● **DOCUMENT SEGMENT**

====

Building a Sankey Diagram from SQL Results

Galaxy Glossary

How do I build a Sankey diagram from SQL results?

Transforming relational query outputs into the node-link structure required to visualize proportional flows with a Sankey diagram.

Sign up for the latest in SQL knowledge from the Galaxy Team!
Thank you! Your submission has been received!
Oops! Something went wrong while submitting the form.

Description

Sankey diagrams are one of the most effective ways to show how quantities flow from one set of categories to another.

This guide walks through every step—writing an aggregation query, reshaping results, assigning node IDs, and rendering the final visualization in Python or with BI tools—so you can go from raw SQL rows to an interactive Sankey in minutes.

Why Use a Sankey Diagram?

Unlike simple bar or line charts, a Sankey diagram emphasizes flow proportionality. The width of each link encodes the magnitude of movement between two stages—ideal for mapping user journeys, energy transfers, or money moving through cost centers.

Prerequisites

  • Access to a relational database (e.g., PostgreSQL, MySQL, Snowflake)
  • A SQL editor such as Galaxy for running and iterating on queries
  • A visualization environment—Python (Plotly, matplotlib-sankey), JavaScript (D3.js), or a BI tool that supports Sankey visuals (Power BI, Tableau, Looker Studio)

Step 1 – Model the Flow in SQL

At minimum, your query must output three columns:

  1. source – the starting node label
  2. target – the ending node label
  3. value – a numeric measure of magnitude (COUNT, SUM, etc.)

Example for a user-funnel table called session_events:

SELECT prev_step AS source,
next_step AS target,
COUNT(*) AS value
FROM (SELECT user_id,
LAG(step) OVER (PARTITION BY user_id ORDER BY occurred_at) AS prev_step,
step AS next_step
FROM session_events) t
WHERE prev_step IS NOT NULL
GROUP BY 1, 2;

Step 2 – Export or Pull Results into Code

With Galaxy, you can:

  • Run the query, inspect the grid for correctness
  • Save it to a Collection so teammates can reuse or endorse it
  • Click Export → CSV/Parquet or use galaxy-cli query <id> --output json in CI

Step 3 – Construct Node and Link Arrays

Most libraries expect:

  • nodes: an array of unique names
  • links: sourceID, targetID, value

Python example:

import pandas as pd, plotly.graph_objects as go

# df = pd.read_csv('flow.csv') # or use Galaxy API result
nodes = pd.Series(pd.concat([df.source, df.target])).unique()

====

● **DATA EXTRACT**
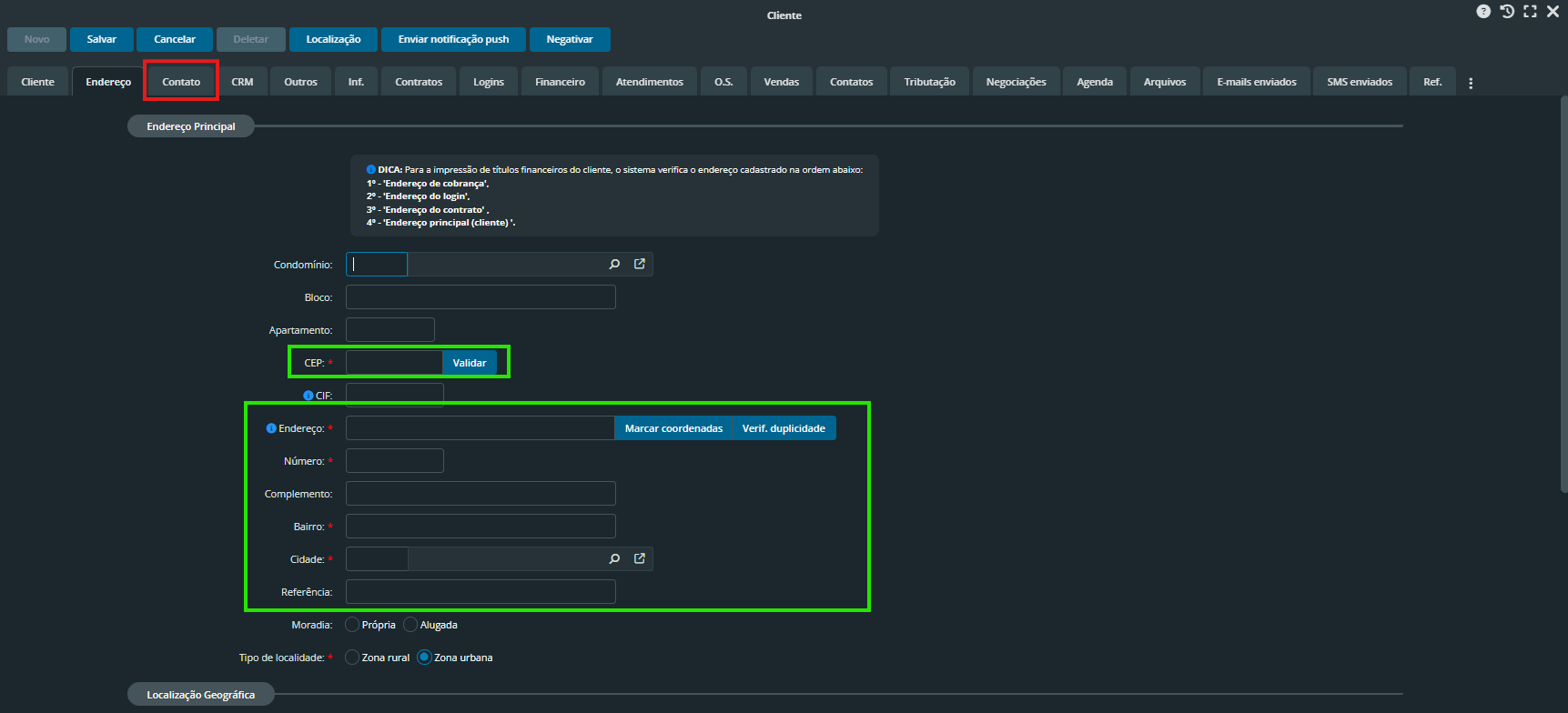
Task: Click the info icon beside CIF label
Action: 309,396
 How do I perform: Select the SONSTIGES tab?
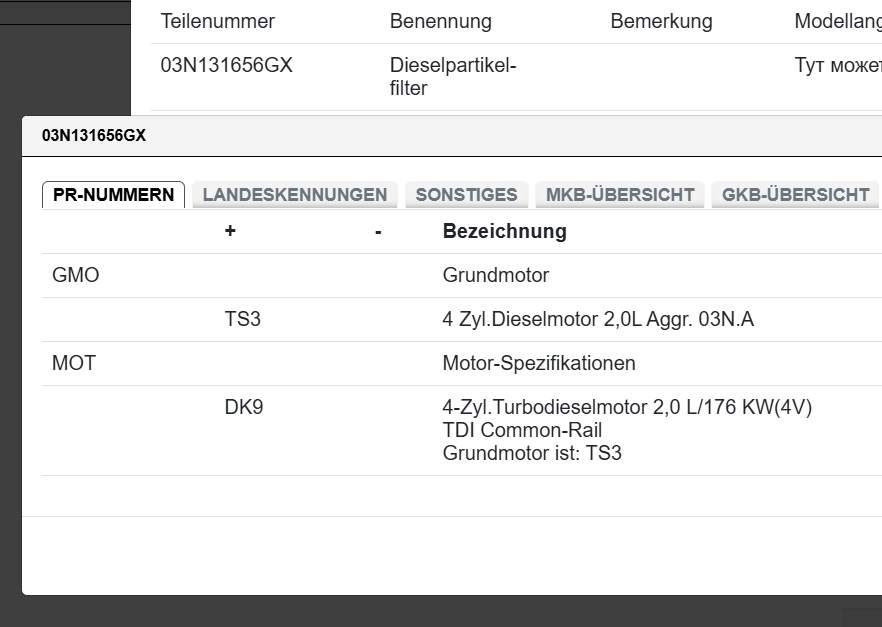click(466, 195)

====

● **DIRECTION 1**
According to the Sankey diagram guide, why pick a Sankey diagram over a simple bar or line chart? Answer in one to three sentences.
● **DIRECTION 2**
Pick up the Sankey diagram guide after its last line and carry it on.

● **EXPECTED ANSWER 1**
A Sankey diagram emphasizes flow proportionality: the width of each link shows how much moves between two stages. That makes it well suited to mapping user journeys, energy transfers, or money moving through cost centers.

● **EXPECTED ANSWER 2**
node_map = {name: i for i, name in enumerate(nodes)}

links = dict(
source=df.source.map(node_map),
target=df.target.map(node_map),
value=df.value
)

fig = go.Figure(go.Sankey(
node=dict(label=nodes),
link=links
))
fig.show()

Best Practices

Aggregate in SQL, Not in Code

Do heavy grouping and filtering within your database to keep the dataset small and consistent.

Keep Node Labels Human-Readable

Down-case, title-case, or otherwise normalize text so identical concepts aren’t split in the visualization.

Use Meaningful Sorting

Plotly and D3 respect the node order supplied. Ordering nodes logically (e.g., funnel stage) improves readability.

Common Mistakes and How to Fix Them

Over-granular Rows

Problem: You leave raw event rows ungrouped, flooding the sankey with duplicates.
Fix: Ensure a GROUP BY source, target with an aggregate measure.

Inconsistent Node Naming

Problem: ‘signup’ vs ‘Sign-Up’ vs ‘SignUp’ are treated as separate nodes.
Fix: Normalize in SQL: LOWER(TRIM(step)) or a CASE statement mapping synonyms.

Missing Stages

Problem: Users who skip a step cause NULL nodes and fail the join.
Fix: Use COALESCE to label missing steps (‘None’, ‘Drop-off’) so the flow is captured.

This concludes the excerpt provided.